OpenAI Announces o3 Model That Smashes AI Benchmarks: Is AGI Here?

There had been many predictions on when humanity will reach AGI or Artificial General Intelligence, but OpenAI’s latest release is leading some to speculate that it’s already here.

OpenAI has announced its latest o3 model. While the model isn’t yet available for the public — it is being tested by researchers for safety — it’s blown AI benchmarks out of the water.

In the SWE Bench benchmark, which consists of real-world software problems, the o3 model had an accuracy of 71.7. This was nearly 20 percentage points higher than OpenAI’s previous-best model, o1, which had an accuracy of 48.9. On Competition Code, which tests models on their real-world coding ability, o3 scored an ELO of 2727, again significantly higher than the 1891 that had been scored by OpenAI’s previous o1 model. For context, this meant that o3 is currently as good as the 175th ranked competitive human coder in the world. These are the highest-ever numbers ever achieved by an AI model.

On Mathematics benchmarks, o3 was again significantly better than previous iterations of OpenAI’s models. On Competition Math, which is a feeder exam for the US Math Olympiad, o3 had an accuracy of 96.7, which was significantly higher than the accuracy of 83.3 that o1 had managed. In a PhD-level science questions benchmark, o1 had an accuracy of 87.7, which was again higher than the accuracy of 78 that the o1 model had achieved. The o3 scores are again the highest scores ever achieved by an AI model.

AI models are now getting so good that they’re saturating traditional benchmarks — they’re getting close to perfect scores in these tests. So researchers have made newer tests which are harder for AIs to solve. In one such test, called the Research Math (EpochAI Frontier Mat) test, o3 managed an accuracy of 25.2. This was nearly 13 times better than the previous highest accuracy achieved by an AI model on the test, which was just 2. The test consists of novel, unpublished, and extremely hard math questions, which would typically take the best human professional mathematicians hours or days to solve.

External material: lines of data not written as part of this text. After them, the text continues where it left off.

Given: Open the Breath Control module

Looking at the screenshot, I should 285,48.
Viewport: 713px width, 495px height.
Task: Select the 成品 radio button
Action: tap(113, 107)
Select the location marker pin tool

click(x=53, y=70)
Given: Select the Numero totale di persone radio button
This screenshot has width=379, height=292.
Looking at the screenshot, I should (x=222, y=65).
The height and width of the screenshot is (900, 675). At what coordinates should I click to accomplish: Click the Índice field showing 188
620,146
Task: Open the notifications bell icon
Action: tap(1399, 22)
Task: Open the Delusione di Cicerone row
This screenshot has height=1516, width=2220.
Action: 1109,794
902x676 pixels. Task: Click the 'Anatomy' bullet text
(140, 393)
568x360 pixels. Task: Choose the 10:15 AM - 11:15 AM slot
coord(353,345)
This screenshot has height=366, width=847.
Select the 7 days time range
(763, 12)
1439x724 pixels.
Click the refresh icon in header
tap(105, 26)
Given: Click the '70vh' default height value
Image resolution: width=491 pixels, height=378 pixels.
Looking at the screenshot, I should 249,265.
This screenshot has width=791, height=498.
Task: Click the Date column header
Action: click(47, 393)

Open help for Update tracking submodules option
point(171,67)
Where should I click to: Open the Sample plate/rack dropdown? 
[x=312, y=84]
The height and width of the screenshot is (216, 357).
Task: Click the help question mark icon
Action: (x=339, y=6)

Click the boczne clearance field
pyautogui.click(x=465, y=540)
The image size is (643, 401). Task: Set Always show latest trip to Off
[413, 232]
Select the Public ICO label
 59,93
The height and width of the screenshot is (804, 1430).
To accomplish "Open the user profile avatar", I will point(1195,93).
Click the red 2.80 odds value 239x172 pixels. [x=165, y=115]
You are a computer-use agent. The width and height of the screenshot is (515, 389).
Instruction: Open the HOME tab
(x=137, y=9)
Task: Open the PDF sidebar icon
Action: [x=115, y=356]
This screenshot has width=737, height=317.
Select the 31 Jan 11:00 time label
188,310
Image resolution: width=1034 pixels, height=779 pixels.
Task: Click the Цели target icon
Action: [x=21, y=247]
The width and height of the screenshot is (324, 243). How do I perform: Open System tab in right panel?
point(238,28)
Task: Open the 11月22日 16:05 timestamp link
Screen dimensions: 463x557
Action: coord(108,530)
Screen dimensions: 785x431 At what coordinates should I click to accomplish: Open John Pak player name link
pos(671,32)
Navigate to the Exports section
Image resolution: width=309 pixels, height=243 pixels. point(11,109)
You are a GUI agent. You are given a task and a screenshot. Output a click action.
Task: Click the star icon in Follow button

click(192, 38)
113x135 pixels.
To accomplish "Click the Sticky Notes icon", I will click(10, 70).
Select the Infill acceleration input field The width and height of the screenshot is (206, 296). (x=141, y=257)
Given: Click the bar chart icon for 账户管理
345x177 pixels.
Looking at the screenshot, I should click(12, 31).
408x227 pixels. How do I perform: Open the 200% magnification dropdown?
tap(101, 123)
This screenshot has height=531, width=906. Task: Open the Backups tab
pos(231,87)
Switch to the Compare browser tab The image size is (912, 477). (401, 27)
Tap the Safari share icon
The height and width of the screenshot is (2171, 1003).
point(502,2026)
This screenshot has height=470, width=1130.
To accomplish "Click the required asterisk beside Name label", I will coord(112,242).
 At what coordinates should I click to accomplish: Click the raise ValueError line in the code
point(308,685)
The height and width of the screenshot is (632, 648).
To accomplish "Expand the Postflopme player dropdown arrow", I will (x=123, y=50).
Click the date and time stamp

But perhaps most interestingly, o3 also smashed the ARC-AGI benchmark. ARC is a non-profit that seeks to make benchmarks to be able to test and guide the development of AI. In 2019, it had announced a $1 million prize for an AI which could beat the benchmark. OpenAI’s o3 model managed a new high score on this test as well, which shows patterns that computers must learn from, and then predict outputs for new test inputs. In the last 5 years, the best AI models were able to go from an accuracy of 0 percent to 5 percent on this test. o3’s high-computer version scored a stunning 87 percent on this test, basically blowing the competition out of the water. Humans score around 85 percent on this benchmark, which led many to speculate that AGI was finally here. “This is new territory in ARC-AGI world. I need to fix my worldview and change my intuitions about what AI is capable of,” a representative from the ARC foundation said.

These stunning results caused many X users to speculate that AGI was already here. “ok well o3 is AGI hope everyone had fun,” wrote Jacob Andreou, a VC at Greylock.

“Independent evaluations of OpenAI’s o3 suggest that it passed benchmarks that were previously considered far out of reach for AI including achieving a score on ARC-AGI that was associated with actually achieving AGI (though the creators of the benchmark don’t think it o3 is AGI),” wrote AI academic Ethan Mollick.

“o3: 87.5%. Humans: 85%. AGI confirmed,” wrote Postmates VP Ben South.

While AGI doesn’t have a specific definition — it’s usually categorized as Artificial Intelligence that’s better than humans at most tasks, but the exact meaning can vary — the latest results do seem that a major breakthrough has been made. Not only is the o3 model significantly better than previous AI models, it’s also better than humans on a prominent AGI benchmark. The model is yet to be tested by the public at large, but OpenAI — and humanity — might’ve crossed a major milestone today.